Pembroke, Ont. woman, 99, on years-long waitlist for long-term care
Norma Mullen is in the Pembroke Regional Hospital after falling and breaking her hip at the beginning of August.
When she is ready to leave the hospital, the 99-year-old will be in need of long-term care.
In the meantime, her daughter Noreen Carisse has moved from Ottawa into her mother's house in Pembroke to be her caregiver.
"It's just necessary, especially since her age of 99," Carisse tells CTV News. "She has difficulty hearing."
Carisse has put her mother on a waitlist at Miramichi Lodge long term care home in Pembroke, but has been told the wait could be years.
"It's hard to find that consistent kind of help that someone mom's age would require in your home," says Carisse. "And I'd gladly do it, but it could be a burnout situation for me as well."
"There's no one to look after me except my daughter," says Mullen, who ironically lives just across the street from the hospital and healthcare providers.
"Look at my age and the condition I'm in.
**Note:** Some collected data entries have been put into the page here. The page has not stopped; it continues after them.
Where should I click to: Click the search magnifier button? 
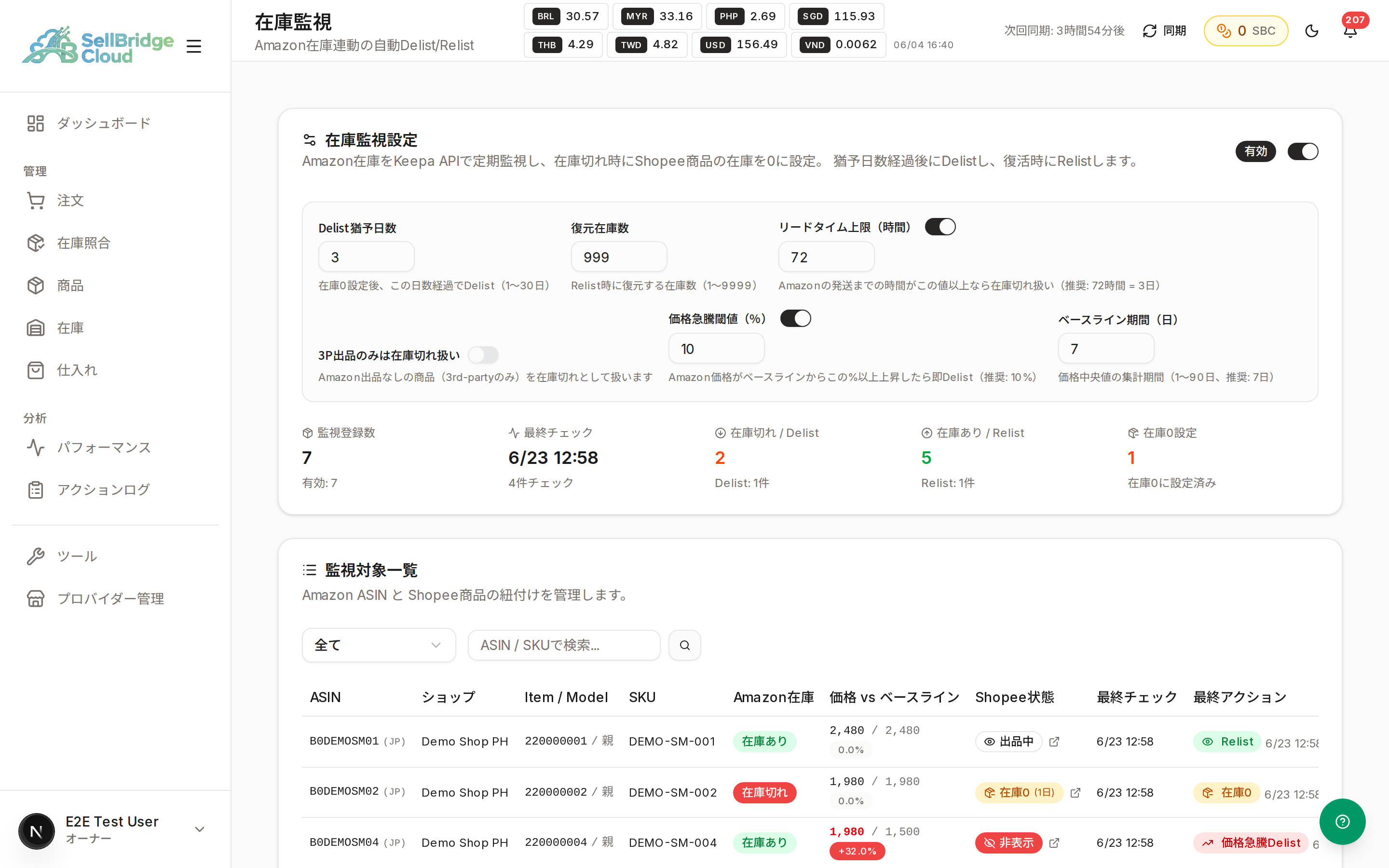coord(685,645)
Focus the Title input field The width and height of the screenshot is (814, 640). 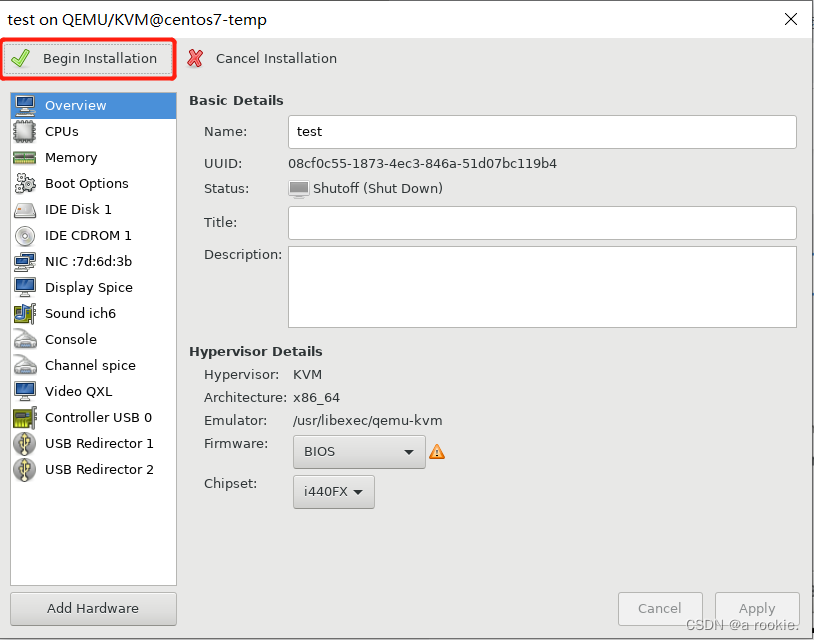[x=542, y=223]
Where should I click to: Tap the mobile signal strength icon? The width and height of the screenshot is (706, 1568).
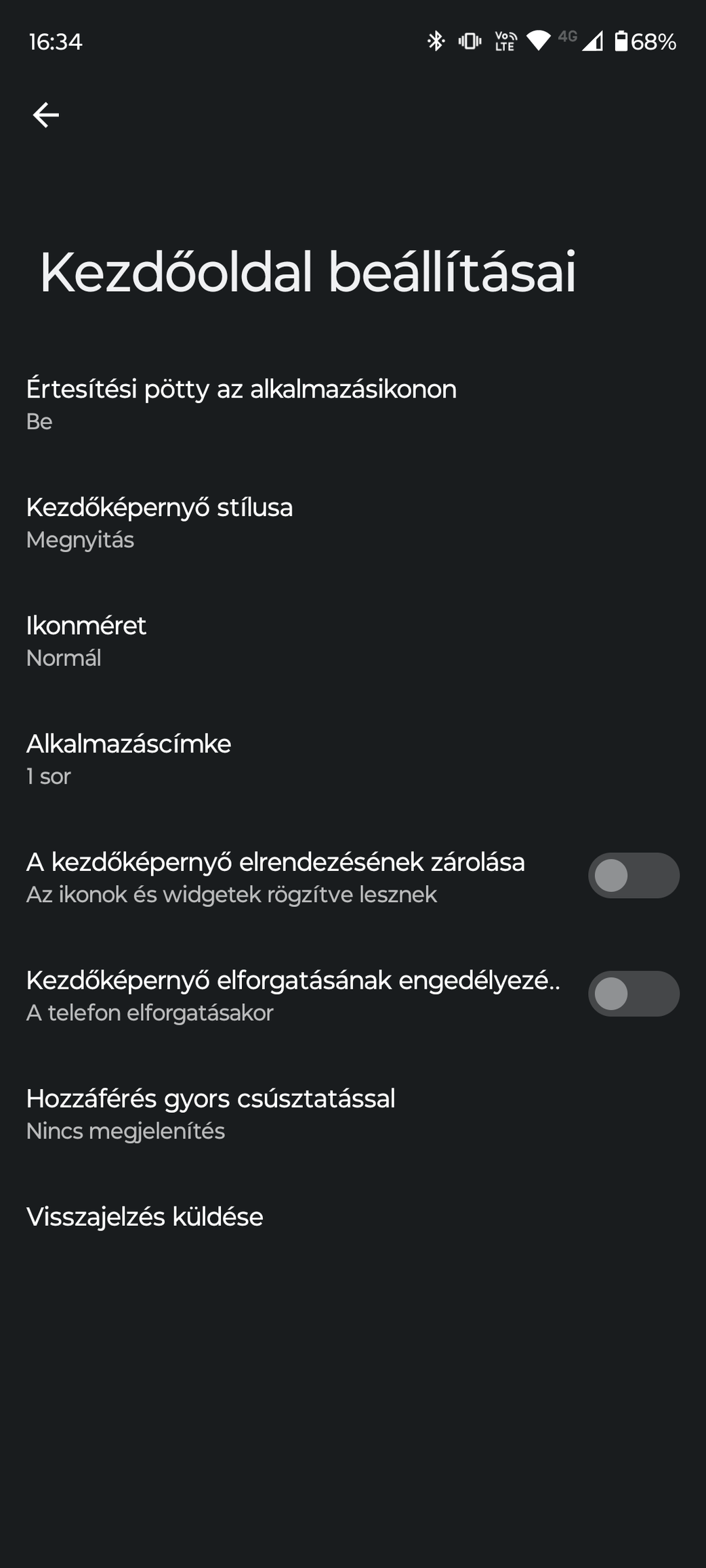point(591,42)
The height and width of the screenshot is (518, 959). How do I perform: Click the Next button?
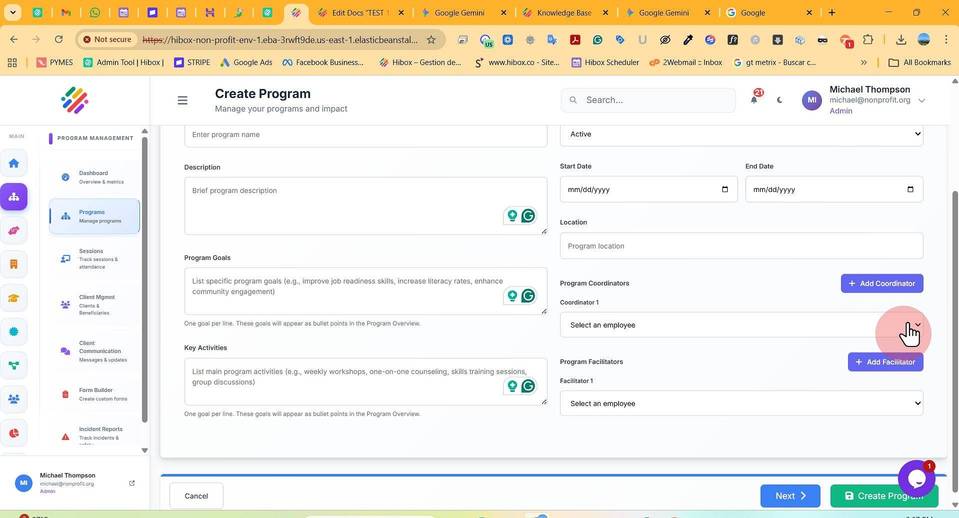(790, 496)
This is ridiculous."
The family say they were told the waitlist at Miramichi is 300 to 400 people long. The long-term care home was unable to provide comment to CTV News at the time of publishing, but list online a capacity for 166 residents.
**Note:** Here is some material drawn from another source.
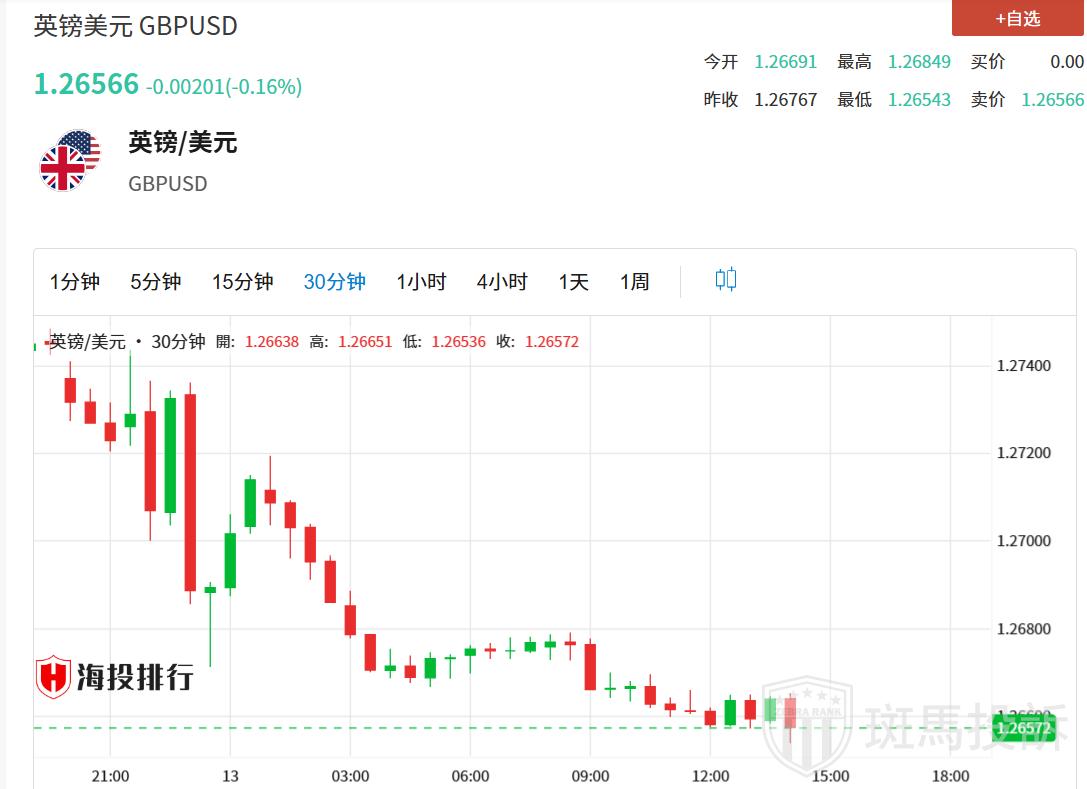Image resolution: width=1087 pixels, height=789 pixels.
Task: Select the 5分钟 timeframe
Action: pyautogui.click(x=155, y=282)
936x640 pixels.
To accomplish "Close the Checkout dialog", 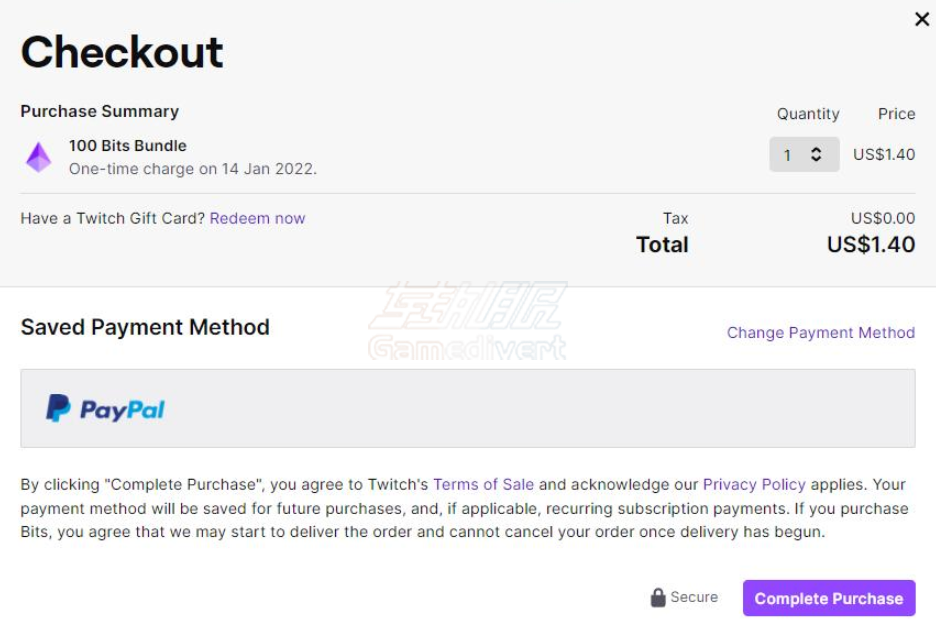I will pyautogui.click(x=922, y=18).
"It's depressing at times to think of the future and what it could hold," says Carisse. "Unless I'm willing to move my entire life here and look after mom."
Carisse is currently living in her mother's home by herself. She says her kids and husband occasionally make the trip from Ottawa to Pembroke to support her. But she expects her mother to return home next month, where Carisse will take on the role as full-time primary caregiver.
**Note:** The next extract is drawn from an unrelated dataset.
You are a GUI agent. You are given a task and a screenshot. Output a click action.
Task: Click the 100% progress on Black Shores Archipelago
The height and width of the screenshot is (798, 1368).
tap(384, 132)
She's now scrambling to find someone to come into the home and care for her mother.
"I've sort of pushed [the search for a long term care home] to the side and realized that it's up to me to find the people that I need to look after my mom."
For Mullen, she believes she may not live to see space in a home become available.
"Well, there's no room anyway for me anywhere else," says the 99-year-old. "Why not go?"